* How to complete this task:
Go through the records and report each line in which the word "agent" occurs.

* Data listing:
_____
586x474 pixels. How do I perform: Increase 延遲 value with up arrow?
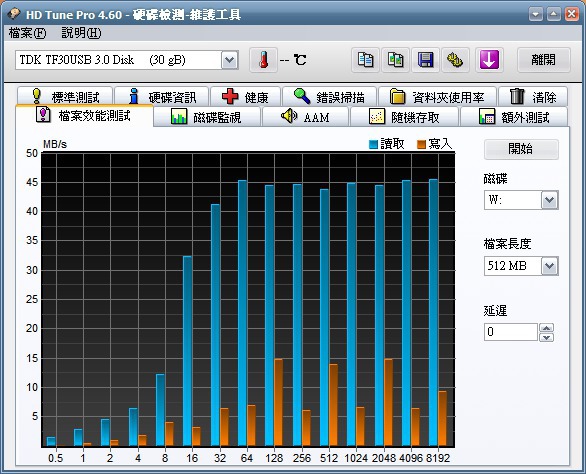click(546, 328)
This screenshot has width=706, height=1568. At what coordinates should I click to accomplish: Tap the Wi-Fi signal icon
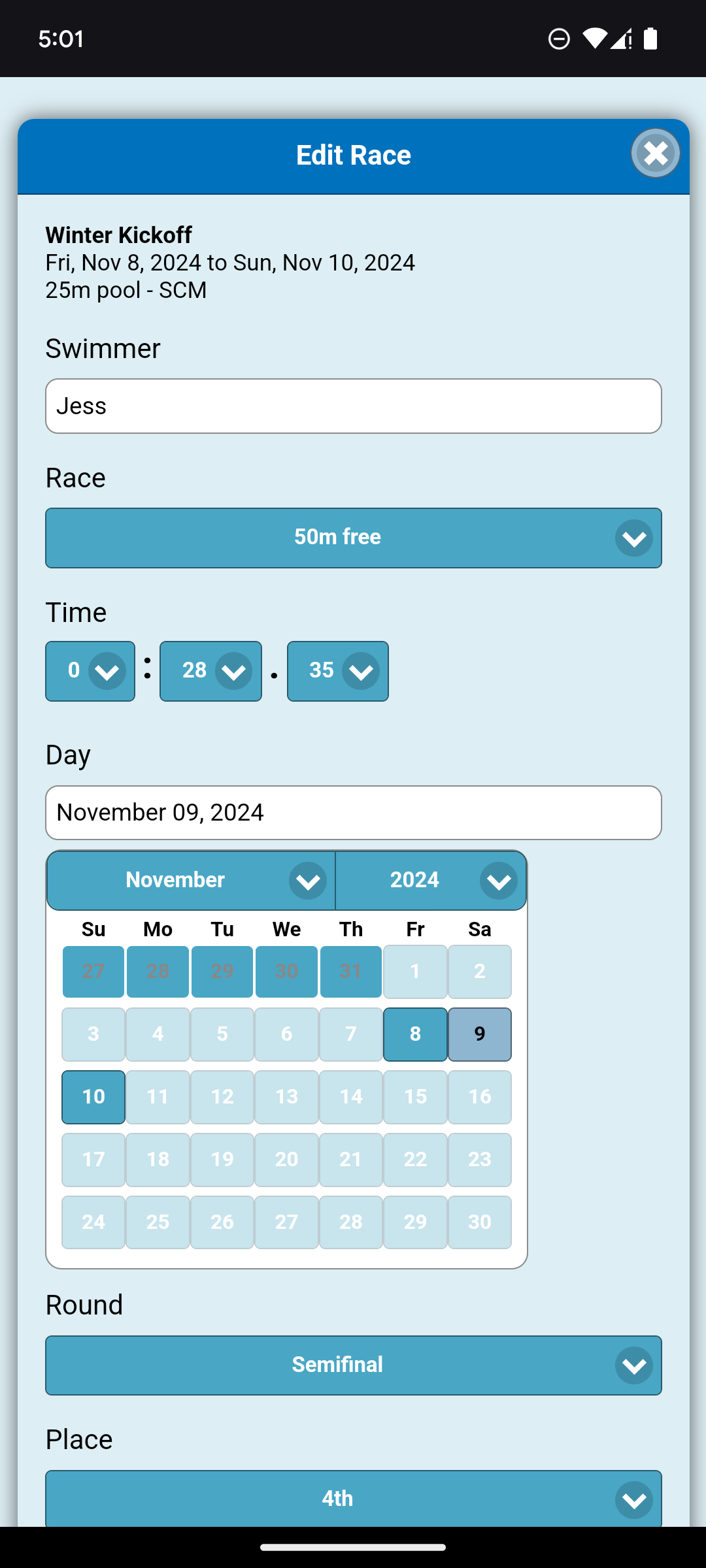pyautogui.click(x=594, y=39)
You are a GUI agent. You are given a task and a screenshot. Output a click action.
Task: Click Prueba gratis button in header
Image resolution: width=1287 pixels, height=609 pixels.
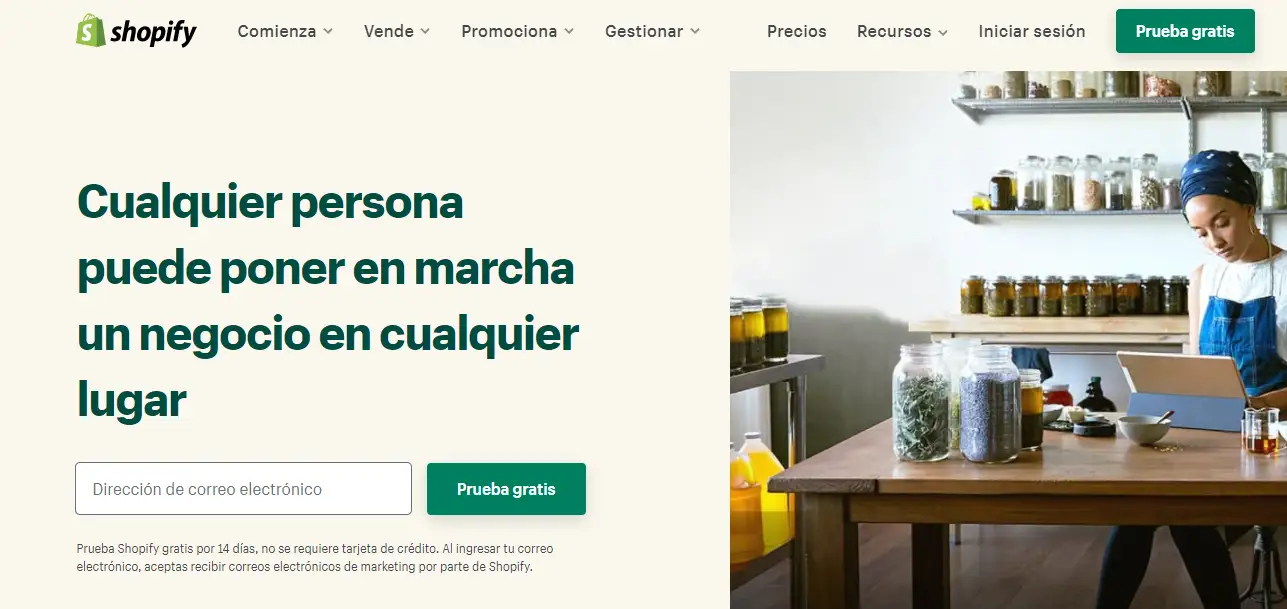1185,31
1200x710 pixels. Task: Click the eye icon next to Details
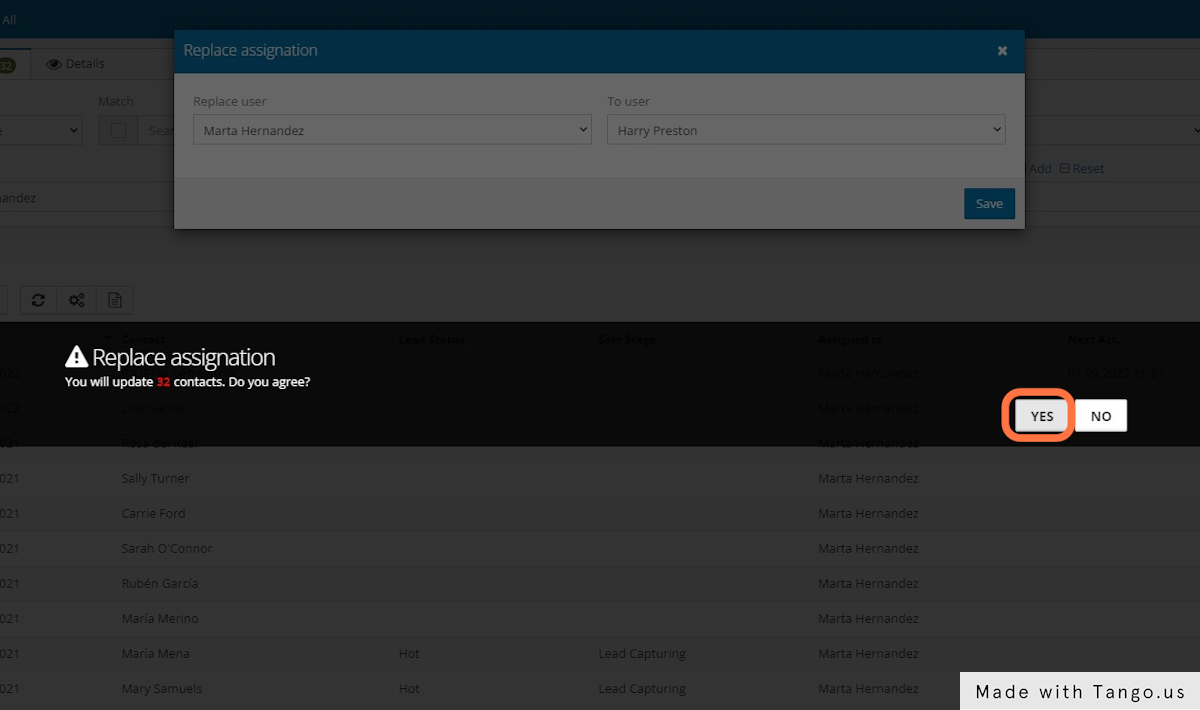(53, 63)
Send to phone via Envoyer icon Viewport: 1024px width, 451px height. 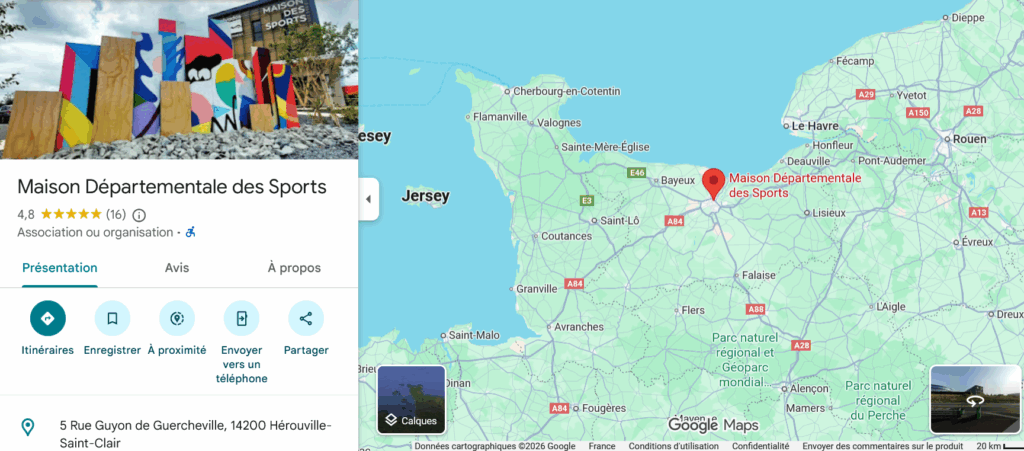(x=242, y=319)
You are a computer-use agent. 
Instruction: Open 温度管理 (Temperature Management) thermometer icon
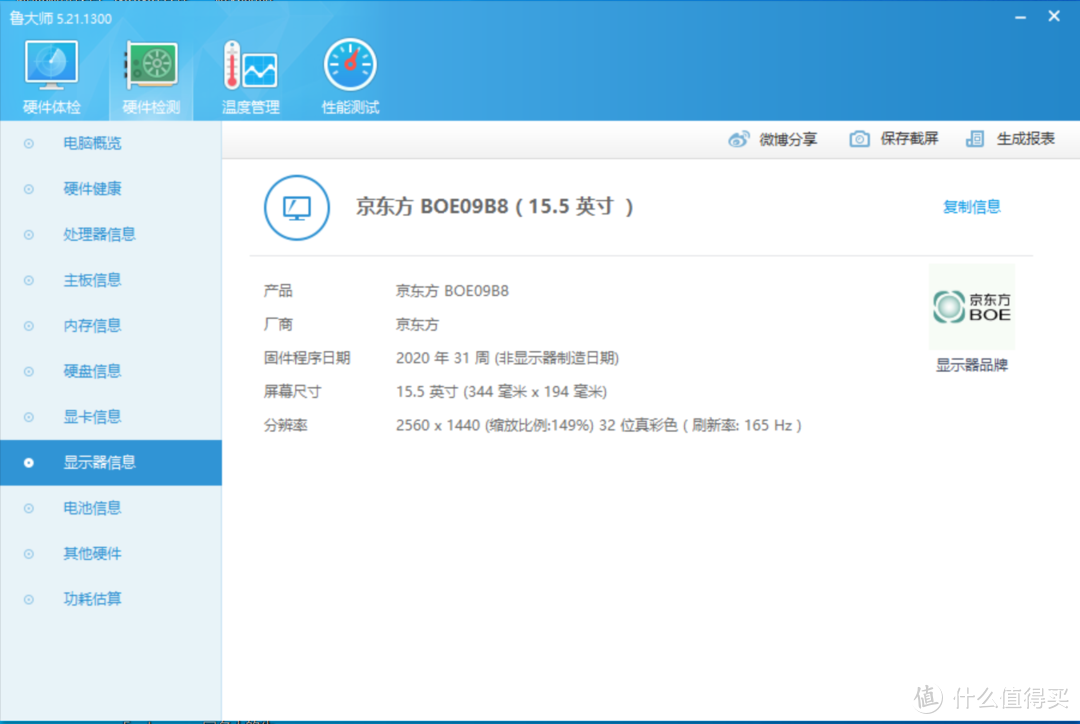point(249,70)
_____
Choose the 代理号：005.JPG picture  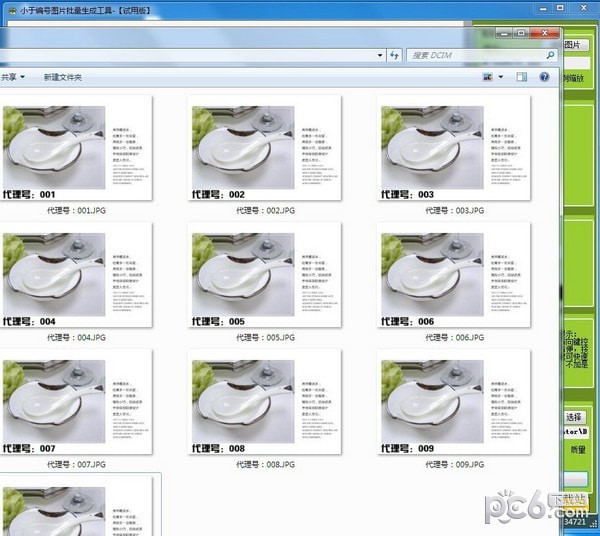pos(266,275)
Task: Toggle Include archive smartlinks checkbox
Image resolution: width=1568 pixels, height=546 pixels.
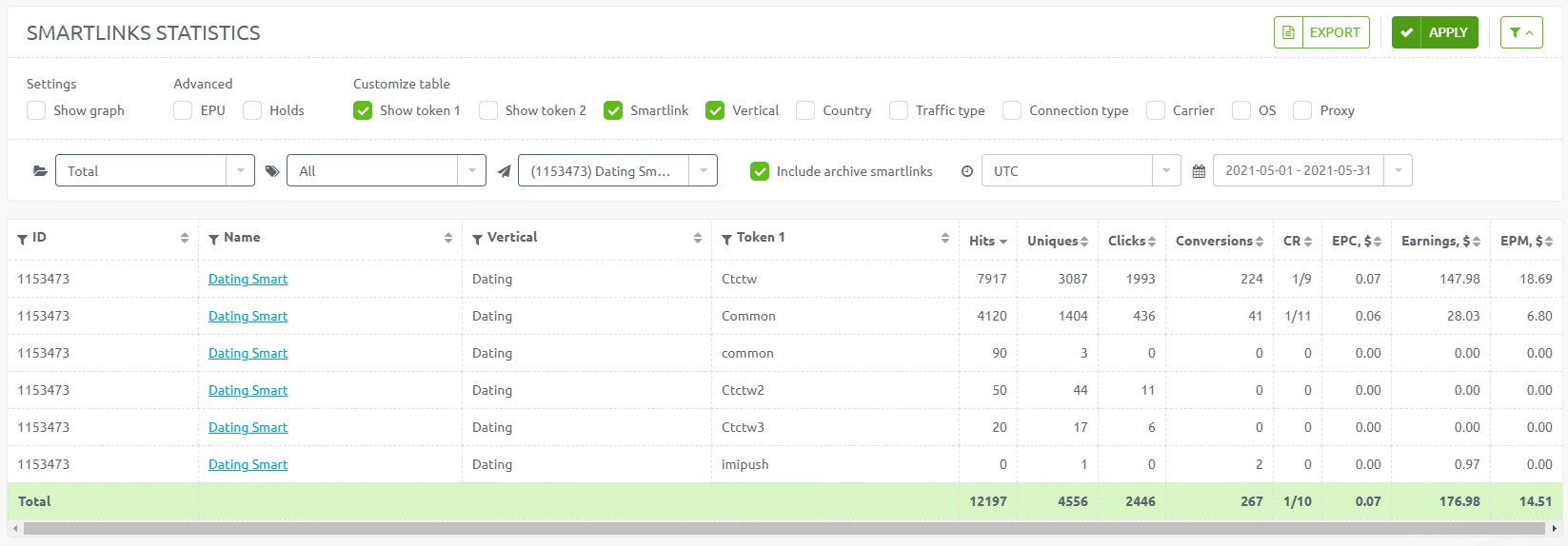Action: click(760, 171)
_____
* Response area:
You are a GUI agent. You are given a task and a screenshot. Output a click action.
You are a computer-use agent. 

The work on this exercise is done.